Vanderbilt’s Robert Coffey Jr., M.D., has received an Outstanding Investigator Award from the National Cancer Institute (NCI) — more than $6.6 million over seven years — to support studies aimed at advancing the diagnosis and treatment of colorectal cancer (CRC), a leading cancer killer.

Robert Coffey Jr., M.D.

Coffey, Ingram Professor of Cancer Research and professor of Medicine, is one of 27 researchers nationwide to receive Outstanding Investigator Awards in the second round of the NCI program.

Ian Macara, Ph.D., chair of the Department of Cell and Developmental Biology, was among 62 researchers named in the first round of the program in 2015.

“With seven years of uninterrupted funding, NCI is providing investigators the opportunity to fully develop exceptional and ambitious cancer research programs,” Dinah Singer, Ph.D., director of NCI’s Division of Cancer Biology, said in a prepared statement.

Coffey said the award is an endorsement of two research initiatives he directs at Vanderbilt University Medical Center (VUMC) — the Epithelial Biology Center (EBC) and the GI SPORE (Special Programs of Research Excellence).

The grant will enable him and his colleagues to continue developing novel approaches to study the role that the epidermal growth factor receptor (EGFR) plays in the pathogenesis of many human cancers, including CRC.

For example, the researchers use unique genetically engineered fluorescent reporter mice to visualize EGFR in stem cell-driven models of colon cancer. They monitor tumor response to blocking the receptor by fluorescence colonoscopy, as well as by measuring tumor products found in circulating vesicles called exosomes.

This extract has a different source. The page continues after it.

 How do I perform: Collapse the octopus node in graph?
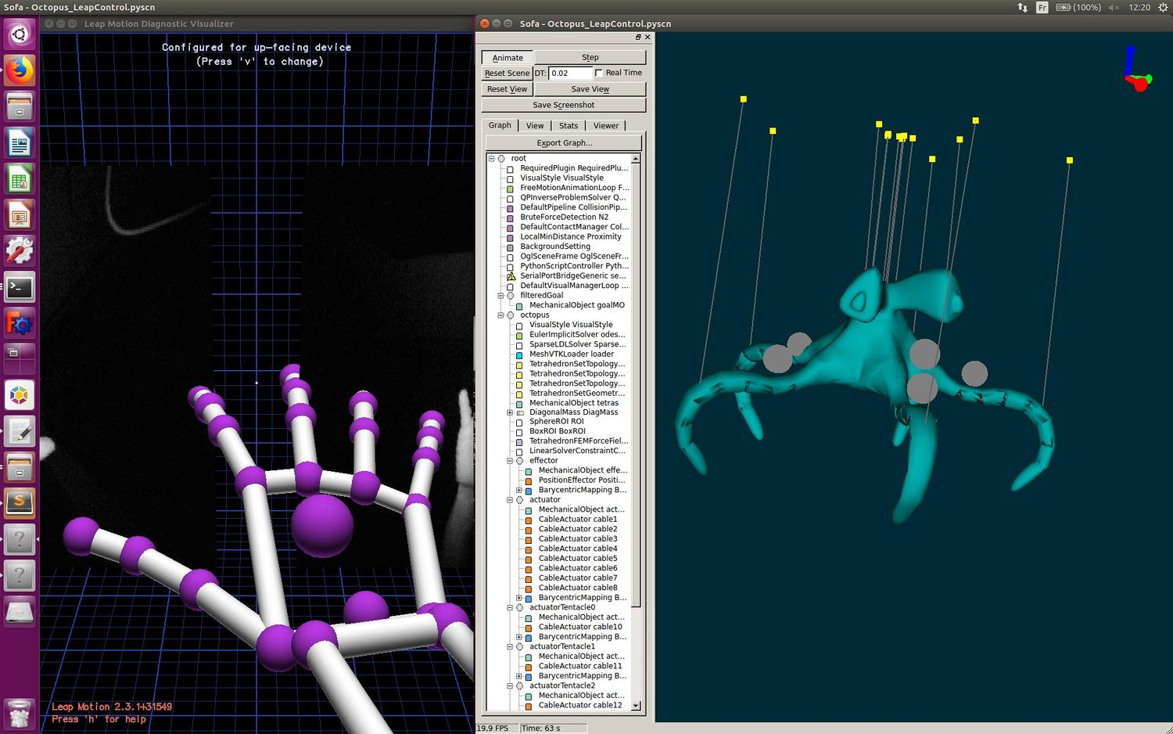[501, 315]
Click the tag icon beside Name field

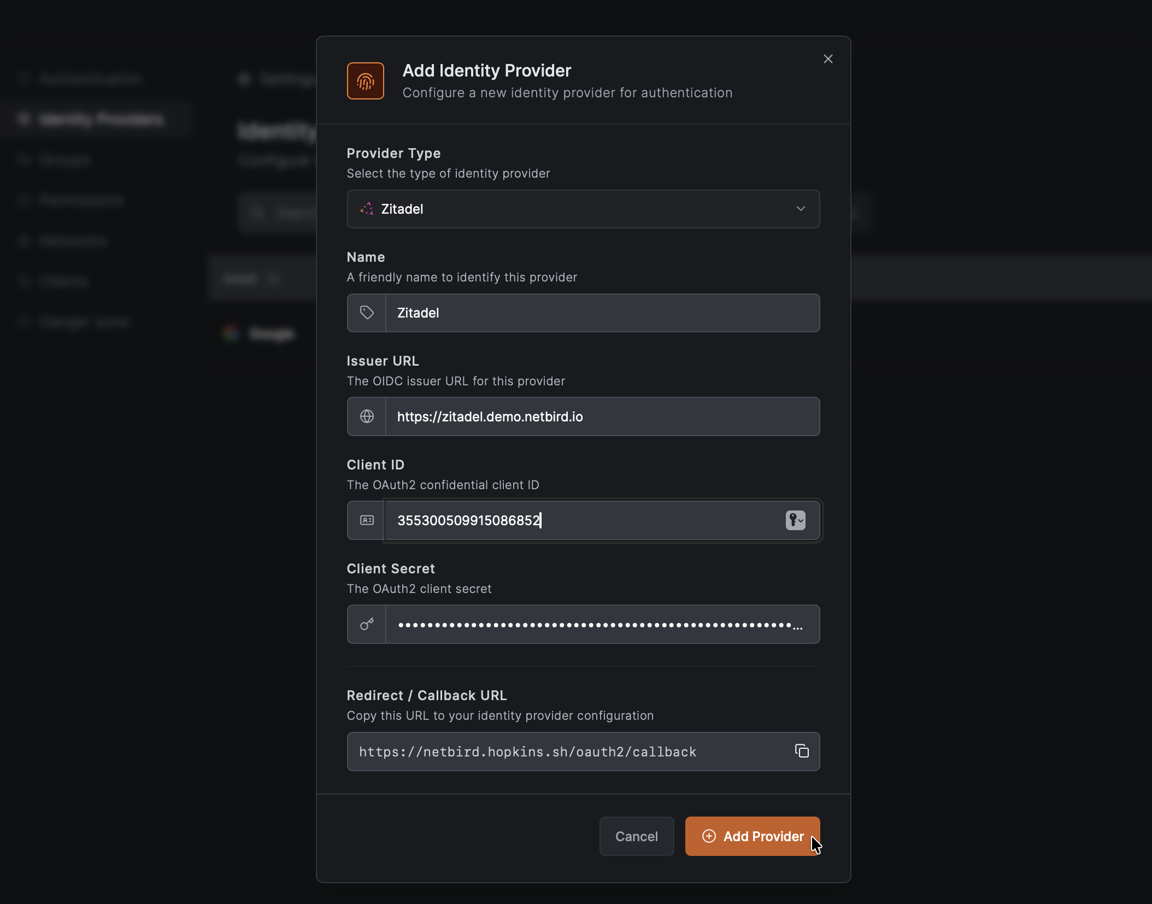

A study published this week in JCI Insight describes the ability to analyze up to 60 proteins on a single tissue slide using multiplex immunofluorescence, a method Coffey’s lab developed with General Electric Healthcare. Postdoctoral fellow Eliot McKinley, Ph.D., is the paper’s first author.

In separate studies, the researchers have used a novel 3D culture system to discover how resistance to the anti-EGFR drug cetuximab can occur.

Thanks to the NCI grant, “we will harness the tools and resources at Vanderbilt University, Vanderbilt-Ingram Cancer Center and the EBC and SPORE to advance this work,” Coffey said. The goal is to make these approaches available to other investigators at Vanderbilt.